MDE sends device risk signals to Entra ID Protection, which incorporates them into conditional access evaluations. A user signing in from a device flagged as compromised by MDE faces additional authentication requirements or is blocked entirely — even if their credentials are valid.
MDE telemetry feeds into the Defender XDR correlation engine, which connects endpoint alerts with email alerts (Defender for Office 365), identity alerts (Defender for Identity and Entra ID Protection), and cloud app alerts (Defender for Cloud Apps). The cross-product correlation queries you wrote in Module 1.8 depend on MDE providing the DeviceProcessEvents, DeviceNetworkEvents, and DeviceFileEvents data that represent the endpoint layer of the attack chain.
MDE data can be forwarded to Microsoft Sentinel for long-term retention (beyond the 180-day default), custom analytics rules that combine endpoint data with third-party data sources, and SOAR playbooks that automate response actions triggered by Sentinel incidents. The Defender XDR data connector in Sentinel (configured in Module 0.5) is what enables this data flow.

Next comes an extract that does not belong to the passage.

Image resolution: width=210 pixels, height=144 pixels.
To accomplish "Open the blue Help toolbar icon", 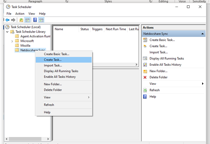I will point(35,20).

MDE integrates with Defender for Identity by sharing device context in identity alerts. When Defender for Identity detects lateral movement (pass-the-hash, pass-the-ticket), the alert enrichment includes the MDE device risk level and any active endpoint alerts for the source device — giving the analyst immediate context about whether the source device was already compromised.
Try it yourself
In your Defender portal, navigate to Settings → Endpoints → Advanced features. Review each feature toggle and note which are currently enabled and which are disabled. Then navigate to Settings → Endpoints → Onboarding and note the available onboarding methods for each operating system. You do not need to onboard a device yet — this exercise builds familiarity with the configuration surface before subsection 2.2 walks through the onboarding process.
What you should observe
The Advanced features page contains approximately 20 toggles. In a new tenant, most are disabled by default. Key features to note: Live Response (must be enabled before any analyst can use it), Automated Investigation (controls whether AIR runs), Custom Network Indicators (allows endpoint-level blocking), and the Microsoft Intune connection (enables the compliance-to-conditional-access integration). The Onboarding page shows different package options per operating system and deployment method. For a lab environment, the "Local script" method is the simplest for your first device.
Knowledge check
Check your understanding
1. Your organization has M365 E3 licenses. An analyst opens an endpoint alert and tries to view the device timeline, but the option is not available. What is the most likely cause?
2. You are planning MDE deployment for an organization with 500 Windows workstations managed by Intune and 50 Windows servers managed by SCCM. What is the recommended onboarding approach?
3. You are configuring the automation level for your new MDE deployment. The SOC team has never used AIR before. What level do you recommend?
4. A device has the MDE sensor installed and running, but it does not appear in the Defender portal's device inventory. Network logs show the device cannot reach *.securitycenter.windows.com. What is the problem?